═════ Okuma Metni
Bir başka din BUDİZM. Bu dine inanların sayısı milyonları geçmektedir. Budizm’de tanrı ismi hiçbir zaman telaffuz edilmez. Onlar Ahrete ve hesaba çekileceklerine inanırlar. Dünya ile ilişkileri kesilmiş, dilenerek, sadaka alarak hayatlarını sürdürürler.
Tibet’te  nüfusun %65’i Budist’tir. Bunlarda çalışma, kazanma duygusu yoktur.
Diyelim ki bu ülkede yaşayan Budistlerin sayısı %65 değil de  % yüz olsaydı, onlar kimden sadaka alıp yaşamlarını sürdüreceklerdi? Bu konu da fazla söze gerek duymuyorum.
Bir başka batıl din de PUTPERESTLİKTİR. Cahiliye dönemlerinde her aile yâda her ferdin ayrı ayrı putları vardır. İnsanlar hamurdan yaptıkları putlara taparlar. Çalıştıkları yerlerde acıkınca onları yerler. Bu din hakkında da konuşulacak bir şey yoktur.
İDRİS YAVUZ; Sayın hocam semavi dinler konusunda ne diyeceksiniz?
MUHAMMED HAMDULLAH; Tevrat ilahi bir dindir. Hz. Musa ve onun kavmini ilgilendiren emir ve yasakları ihtiva eder. Havrada Tevrat’tan bazı ayetler okuyup, düşünce ve dualarının C.Allah’a sunarlar. Bunların da başkaca bir ibadet tarzları yoktur.
İslam dininde imanın ve İslam’ın şartları geniş bir şekilde yer tutar. İlahi kitap Kuran’da “ C.Allah her an sizinle beraberdir. O, vardır, birdir, eşi ve benzeri, ortağı yoktur. Doğmamıştır, doğrulmamıştır. Her yaratılan Ona muhtaçtır. Onun hiçbir şeye ihtiyacı yoktur. Her şeyi yaratan odur.”buyrulmaktadır.
Yahudiler kendilerini üstün ırk olarak görürler. Bir başka ırktan Yahudi dinine girmesine rıza göstermezler. İslamiyet’te ise “ Arap’ın Acemden üstünlüğü yoktur. Ancak takva yönüyle vardır. Mümin, müminin kardeşi sayılır. Komşusu aç iken, tok yatan bizden değildir” anlayışı vardır İslamiyet bütün insanlığa kapılarını açmaktadır. Bu nedenle Yahudilik evrensel din olamaz.
══════════
═════ Verilen Veriler
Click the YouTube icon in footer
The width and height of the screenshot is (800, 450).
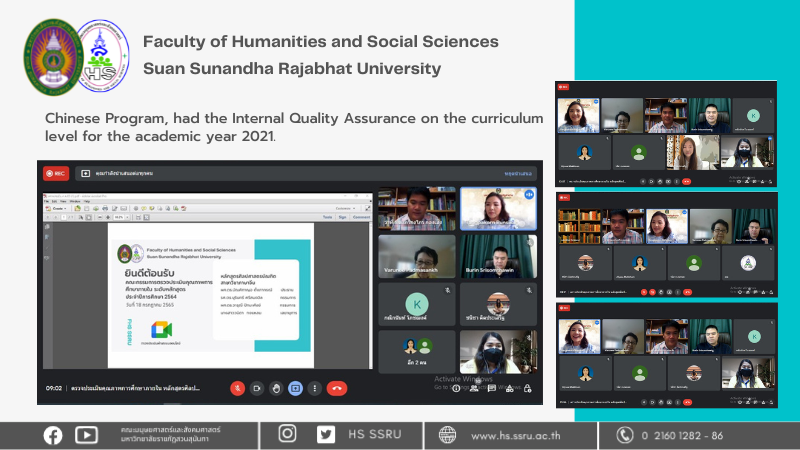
══════════
__Alıştırmalar__.
(a) Metinde "Diyelim ki bu" sözleriyle başlayıp "söze gerek duymuyorum." sözlerine kadar inen bölümün tamamını, "sadaka" yerine "yardım" koyarak yeniden yazar mısın?
(b) Metinde Kuran'dan aktarılan ve "C.Allah her an sizinle beraberdir" sözleriyle başlayan alıntıda hangi cümleler yer alıyor? Hepsini sırasıyla yaz.

__Görev Yanıtları__.
(a)
Diyelim ki bu ülkede yaşayan Budistlerin sayısı %65 değil de  % yüz olsaydı, onlar kimden yardım alıp yaşamlarını sürdüreceklerdi? Bu konu da fazla söze gerek duymuyorum.

(b)
1. C.Allah her an sizinle beraberdir.
2. O, vardır, birdir, eşi ve benzeri, ortağı yoktur.
3. Doğmamıştır, doğrulmamıştır.
4. Her yaratılan Ona muhtaçtır.
5. Onun hiçbir şeye ihtiyacı yoktur.
6. Her şeyi yaratan odur.